Rail Merger Threatens Economy

Weekly Chemistry and Economic Trends (03-06-26)

 

92,000 Nonfarm Payrolls
52.4 ISM Manufacturing PMI®
0.3% Global CPRI

 

03-06-26 - Macro Table

 

Nonfarm payrolls lost 92,000 in February after gaining 126,000 in January. Payrolls had been expected to increase. The February decline was influenced by a strike in the healthcare sector and unusually harsh weather. February’s is the second largest decline in payrolls since the beginning of 2025 (October payrolls shrank the most during that period, down 140,000). Besides healthcare, the largest job losses were seen in leisure and hospitality, manufacturing (down 12,000), transportation & warehousing, information, and construction. On the flip side, financial activities, other services, wholesale trade, retail trade, and utilities witnessed increases. Average hourly earnings were essentially steady at 3.8% Y/Y.

LIST OF TASKS:
1. Would you duplicate the economic trends passage word for word, starting at "92,000 Nonfarm Payrolls" and ending at "at 3.8% Y/Y."?
2. Can you pick up the economic trends report on nonfarm payrolls and carry it on from its last sentence?

DATASET EXTRACT:
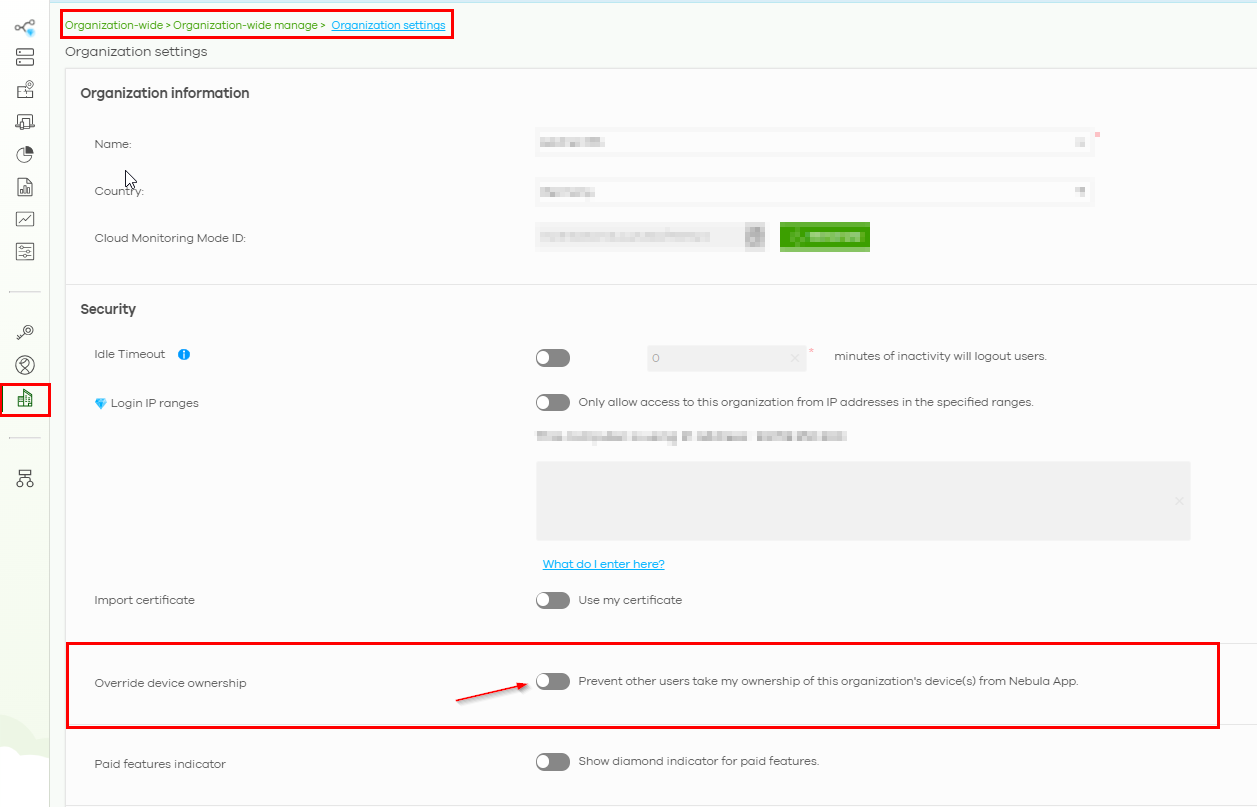Viewport: 1257px width, 807px height.
Task: Navigate to Organization-wide in the breadcrumb
Action: pos(113,24)
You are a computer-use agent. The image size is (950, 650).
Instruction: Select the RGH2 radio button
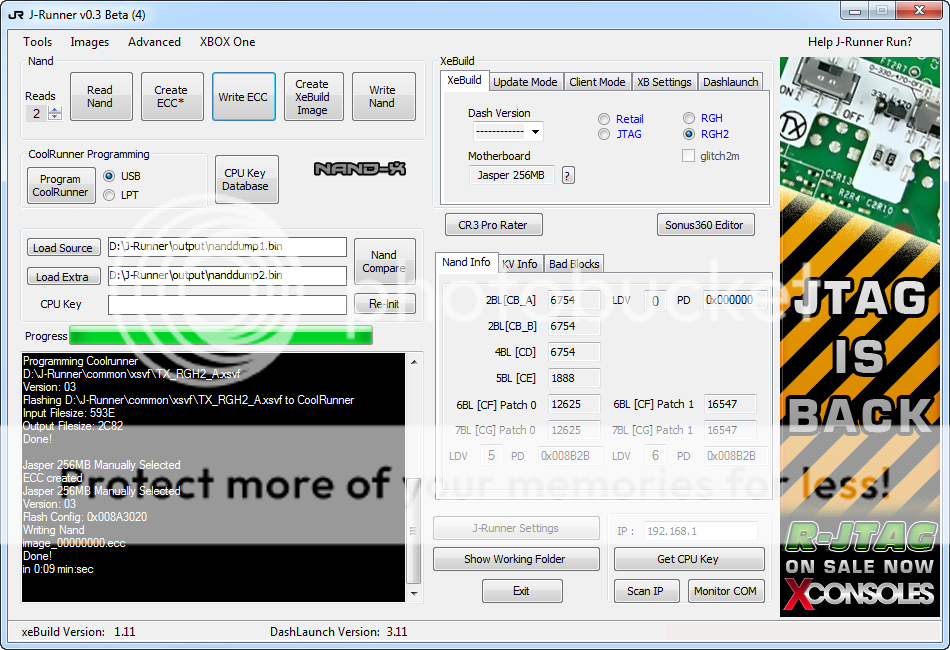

RESPONSES BY TASK:
1.
92,000 Nonfarm Payrolls
52.4 ISM Manufacturing PMI®
0.3% Global CPRI

 

03-06-26 - Macro Table

 

Nonfarm payrolls lost 92,000 in February after gaining 126,000 in January. Payrolls had been expected to increase. The February decline was influenced by a strike in the healthcare sector and unusually harsh weather. February’s is the second largest decline in payrolls since the beginning of 2025 (October payrolls shrank the most during that period, down 140,000). Besides healthcare, the largest job losses were seen in leisure and hospitality, manufacturing (down 12,000), transportation & warehousing, information, and construction. On the flip side, financial activities, other services, wholesale trade, retail trade, and utilities witnessed increases. Average hourly earnings were essentially steady at 3.8% Y/Y.

2.
03-06-26 - Nonfarm Payrolls

 

According to the separate household survey, the unemployment rate ticked higher to 4.4% in February from 4.3% the previous month. The labor force was essentially unchanged while the number of unemployed increased slightly. An alternative measure of unemployment, the U-6 (which includes a broader set of people that are working part-time or marginally attached to the labor force), dropped to 7.9% from 8.1% in January, the third consecutive monthly decline.

Contrasting the nonfarm payroll decline, private sector employment rose by 63,000 in February, the largest gain since July of last year, according to ADP’s employment report. Job increases were strongest in education & health services, construction, and information, while job losses were seen in professional & business services, manufacturing (down 5,000), and trade, transportation, & utilities. Large employers and small businesses added jobs while mid-sized businesses cut headcount.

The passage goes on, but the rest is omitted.